§ **DATA RECORDS**
════════════════

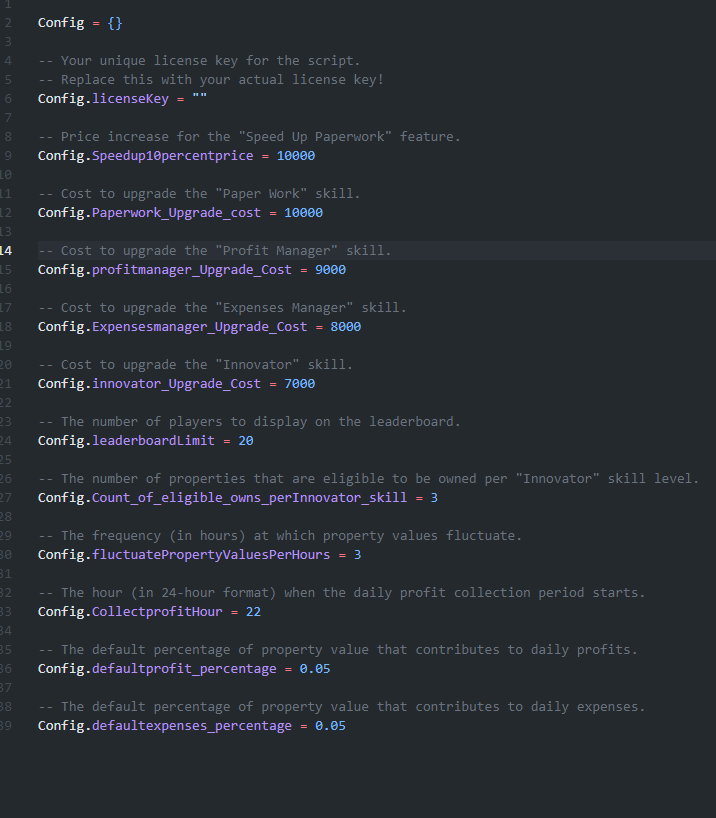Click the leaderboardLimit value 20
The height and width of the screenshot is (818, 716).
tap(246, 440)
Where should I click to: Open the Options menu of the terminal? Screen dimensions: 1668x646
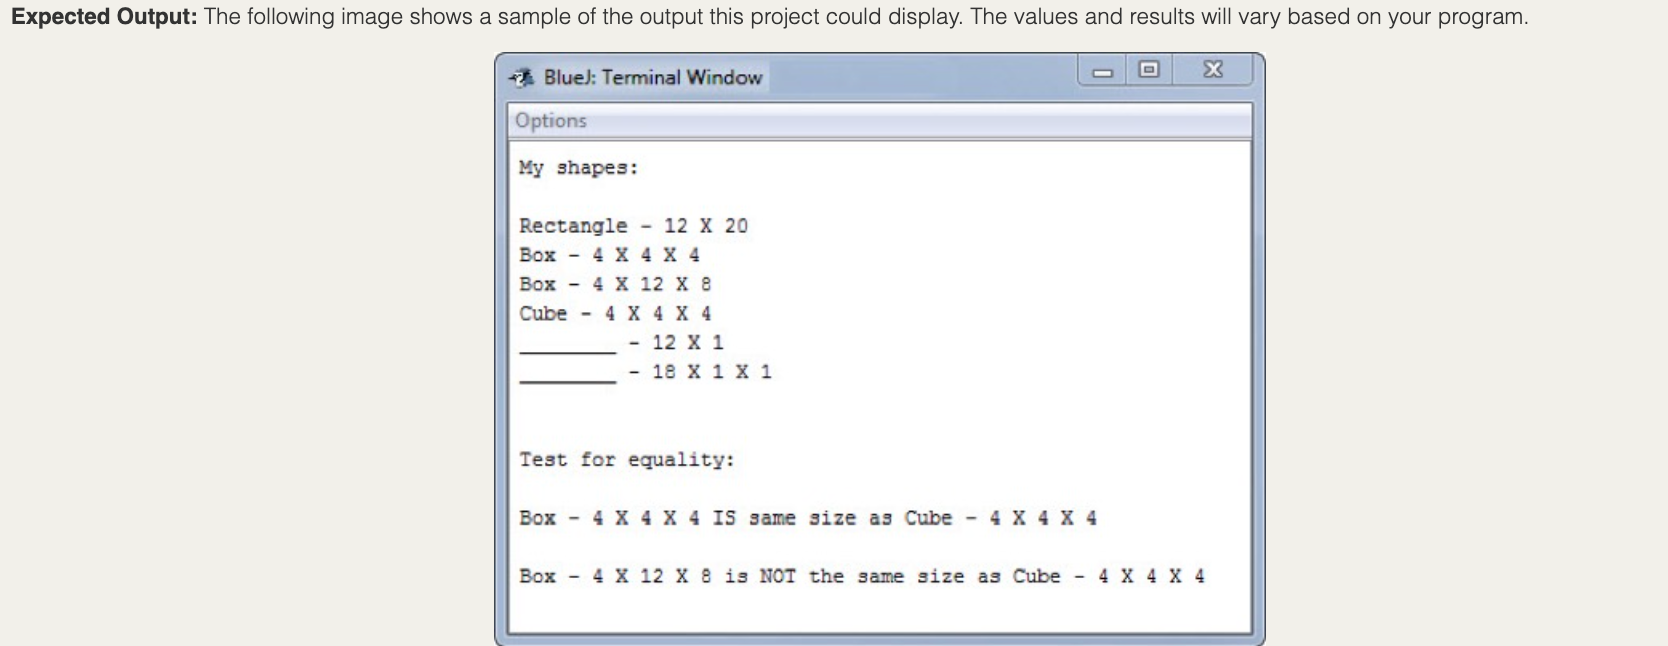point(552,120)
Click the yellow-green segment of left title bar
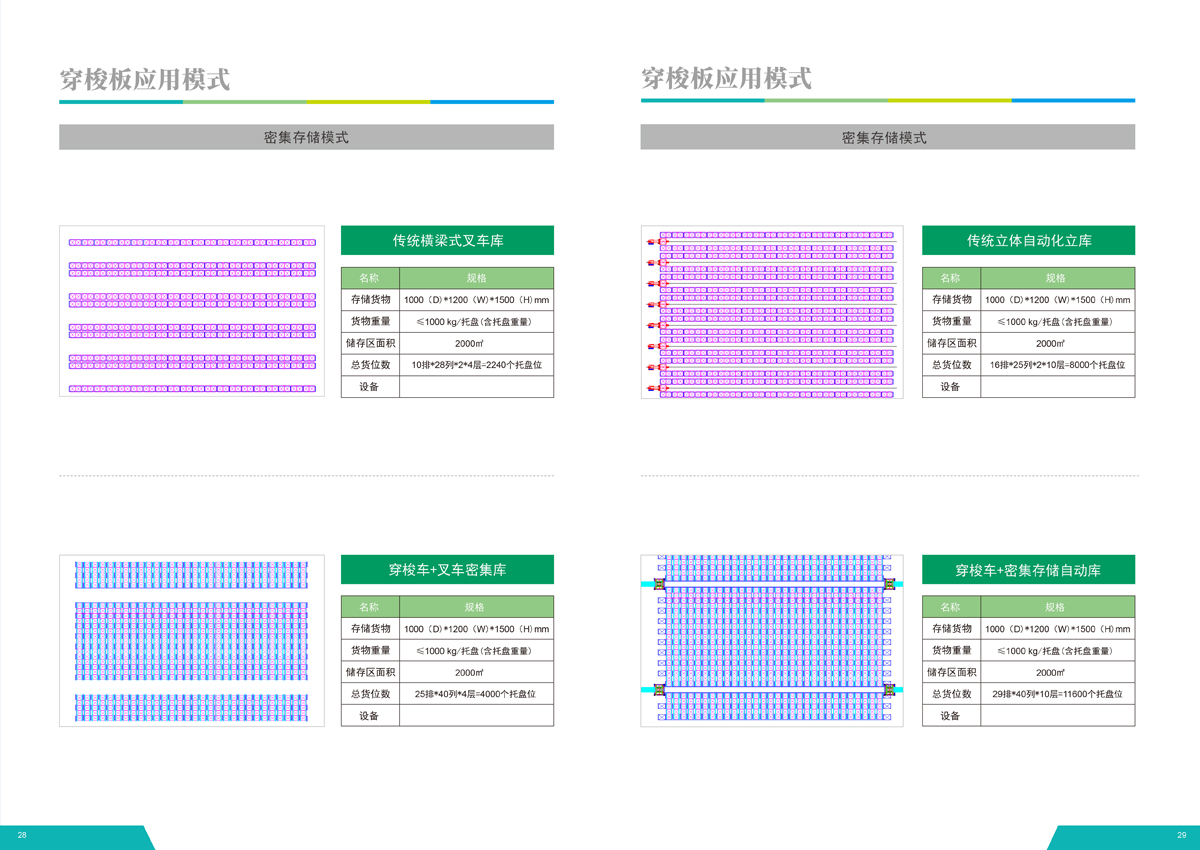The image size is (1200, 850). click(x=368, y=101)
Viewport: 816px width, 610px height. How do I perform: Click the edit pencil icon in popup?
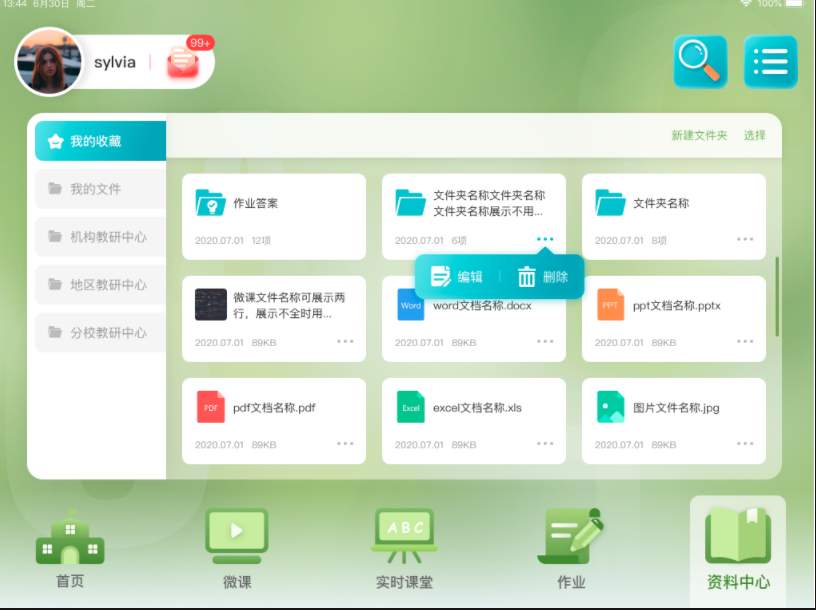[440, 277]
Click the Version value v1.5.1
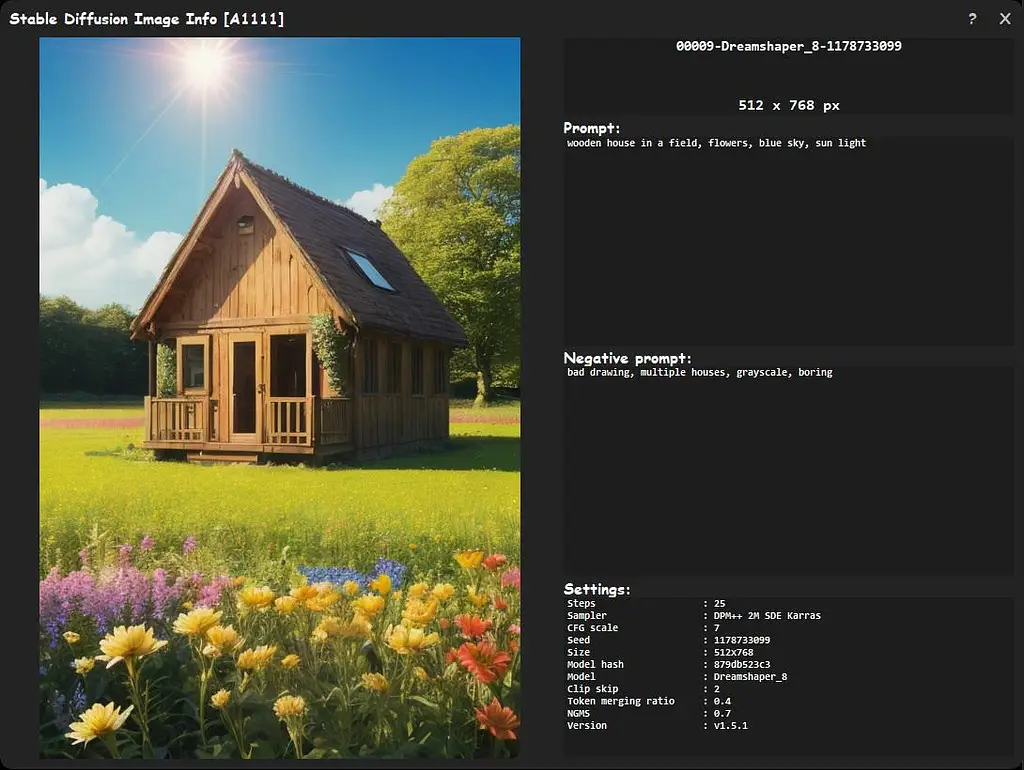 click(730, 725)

════════════════

§ **BRIEF**
What the answer needs is every line from the one containing "Viewport: 816px width, 610px" through the final line of the data above, copied exactly, without pictures.

§ **EXERCISE RESULT**
Viewport: 816px width, 610px height. How do I perform: Click the edit pencil icon in popup?
[440, 277]
Click the Version value v1.5.1
 click(730, 725)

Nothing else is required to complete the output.